For some designers, terrazzo is a practical solution to production problems: John Meyers, who runs the soap and candle brand Wary Meyers with his wife Linda, started making speckled soaps in 2015 as a way of using up soap scraps left over at the end of the day. He didn’t set out to make terrazzo-inspired soaps, but after testing out the new method, he realized that the results looked a bit like the designer Shiro Kuramata’s terrazzo pieces. So John and Linda leaned into the reference. Today, the confetti-like bars are Wary Meyers’ bestselling soaps.
Taler was also thinking of waste reduction when she started making coasters with black-and-white terrazzo patterns. It was a way of hiding the small black flecks that occasionally appear on porcelain, because Taler felt compelled to discard flawed pieces. A tiny dot might not sound like a big deal, but in a retail environment, you want your product to look perfect, she says.
“I don’t think that’s what’s behind the [terrazzo] trend right now, but busy patterns do work in that way,” Taler says.
In an interview with Forseth for Curbed, the architect Dan Brunn suggests that people are gravitating toward terrazzo flooring because it’s unmistakably handmade: “You can really see the love that’s gone into it.” It’s then perhaps ironic that the popularity of terrazzo has resulted in its digitization, mass production, and flattening into stick-on wallpaper, stationery, and phone cases. That said, the style’s simple, geometric look is easy to replicate in any number of color variations; of course it would go viral.

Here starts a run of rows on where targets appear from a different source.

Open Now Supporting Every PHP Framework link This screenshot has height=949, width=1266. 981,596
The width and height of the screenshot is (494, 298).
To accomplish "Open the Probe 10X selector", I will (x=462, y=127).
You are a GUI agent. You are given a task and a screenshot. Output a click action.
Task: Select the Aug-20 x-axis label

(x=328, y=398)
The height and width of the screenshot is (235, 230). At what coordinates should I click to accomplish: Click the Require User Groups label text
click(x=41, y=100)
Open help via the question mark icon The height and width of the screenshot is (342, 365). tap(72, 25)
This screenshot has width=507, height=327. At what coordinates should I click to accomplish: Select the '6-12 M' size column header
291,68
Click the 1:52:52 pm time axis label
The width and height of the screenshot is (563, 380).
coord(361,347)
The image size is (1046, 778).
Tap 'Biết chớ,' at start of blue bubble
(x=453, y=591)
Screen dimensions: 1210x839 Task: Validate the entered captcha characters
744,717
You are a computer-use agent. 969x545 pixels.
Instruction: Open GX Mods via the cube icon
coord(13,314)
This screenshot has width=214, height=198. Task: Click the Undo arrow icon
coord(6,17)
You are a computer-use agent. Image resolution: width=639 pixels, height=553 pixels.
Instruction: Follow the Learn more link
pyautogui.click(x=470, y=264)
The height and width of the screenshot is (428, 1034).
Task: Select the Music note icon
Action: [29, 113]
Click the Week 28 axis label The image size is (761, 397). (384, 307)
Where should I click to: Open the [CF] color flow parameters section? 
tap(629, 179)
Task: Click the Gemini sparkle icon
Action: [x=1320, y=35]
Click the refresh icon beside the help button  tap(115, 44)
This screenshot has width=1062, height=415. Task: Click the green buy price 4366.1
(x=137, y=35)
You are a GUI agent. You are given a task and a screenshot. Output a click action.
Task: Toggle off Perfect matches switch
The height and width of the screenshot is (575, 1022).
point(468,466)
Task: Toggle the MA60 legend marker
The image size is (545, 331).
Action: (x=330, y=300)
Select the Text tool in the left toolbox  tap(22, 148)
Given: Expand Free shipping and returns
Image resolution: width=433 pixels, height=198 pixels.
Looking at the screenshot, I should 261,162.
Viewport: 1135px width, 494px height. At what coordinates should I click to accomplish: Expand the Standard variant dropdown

Madewell head of design Joyce Lee says that her team often looks to patterns and textures found in interior decor — vintage textiles, rugs, weavings, art — when cooking up new clothing collections. Terrazzo, which is all over Madewell’s summer 2019 collection, was a natural progression: Lee says they loved its “color and ease” and felt it would translate beautifully into an all-over print.
There is one major difference between brands’ current love affair with terrazzo and its extended popularity in the mid-20th century, and that is the lifespan of the objects to which it’s being applied. Concrete and marble floors can be torn up, but they’re built to last a good deal longer than a fluttering summer dress or a novelty phone case. By the time those items came along, the flecked floors of our public spaces had already withstood decades of use and scrutiny. When today’s trend blows over, when the porcelain plates break and the soaps disappear down the drain, we’ll still have the unassuming terrazzo under our feet.